Robust Unpaired Single Image Super-Resolution of Faces
This addresses a specific vulnerability in facial image processing for security and quality applications, but it is incremental as it builds on existing adversarial attack frameworks.
The paper tackles the problem of adversarial attacks on facial super-resolution networks by proposing a method that identifies a parameterizable property of the MSE loss to locate optimal degradations efficiently, achieving a better speed-effectiveness trade-off than state-of-the-art attacks like FGSM and PGD.

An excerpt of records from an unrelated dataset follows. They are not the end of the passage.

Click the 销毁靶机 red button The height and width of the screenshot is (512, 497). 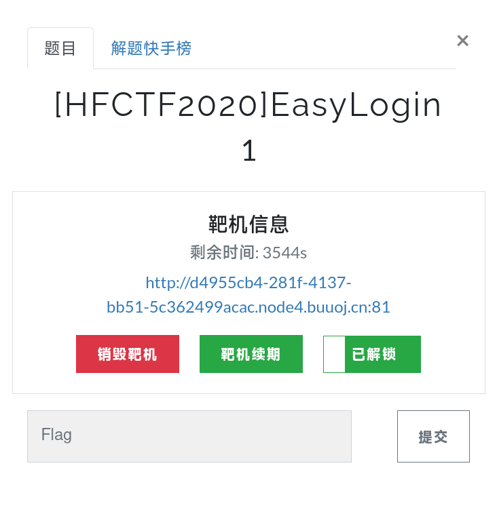point(128,353)
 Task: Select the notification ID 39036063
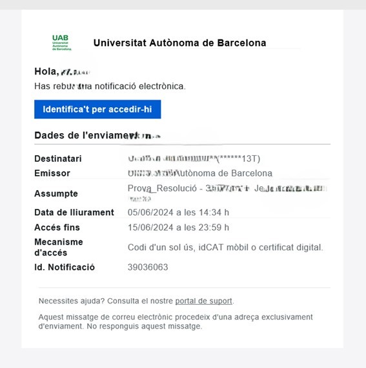tap(148, 267)
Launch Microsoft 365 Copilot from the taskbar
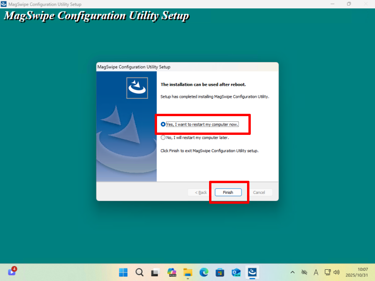The height and width of the screenshot is (281, 375). click(x=172, y=272)
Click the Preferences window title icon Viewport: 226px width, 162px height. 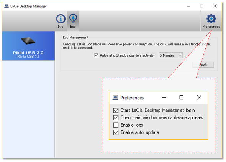115,98
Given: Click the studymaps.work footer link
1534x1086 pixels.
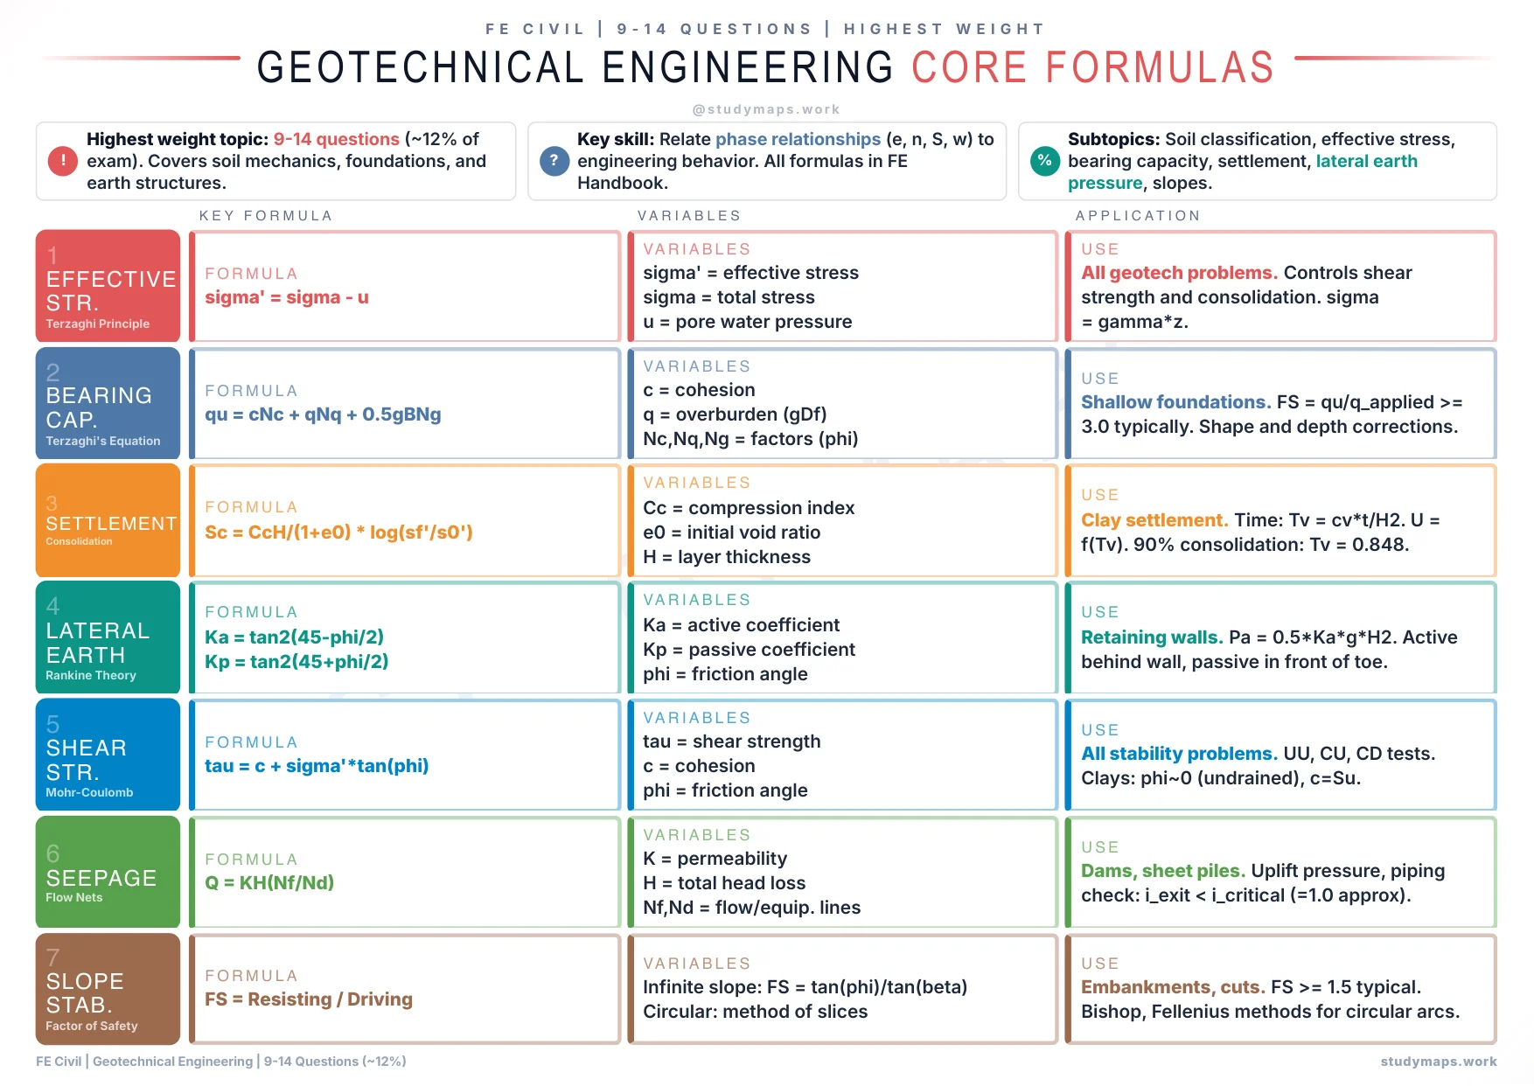Looking at the screenshot, I should [x=1438, y=1062].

We propose an adversarial attack for facial class-specific Single Image Super-Resolution (SISR) methods. Existing attacks, such as the Fast Gradient Sign Method (FGSM) or the Projected Gradient Descent (PGD) method, are either fast but ineffective, or effective but prohibitively slow on these networks. By closely inspecting the surface that the MSE loss, used to train such networks, traces under varying degradations, we were able to identify its parameterizable property. We leverage this property to propose an adverasrial attack that is able to locate the optimum degradation (effective) without needing multiple gradient-ascent steps (fast). Our experiments show that the proposed method is able to achieve a better speed vs effectiveness trade-off than the state-of-theart adversarial attacks, such as FGSM and PGD, for the task of unpaired facial as well as class-specific SISR.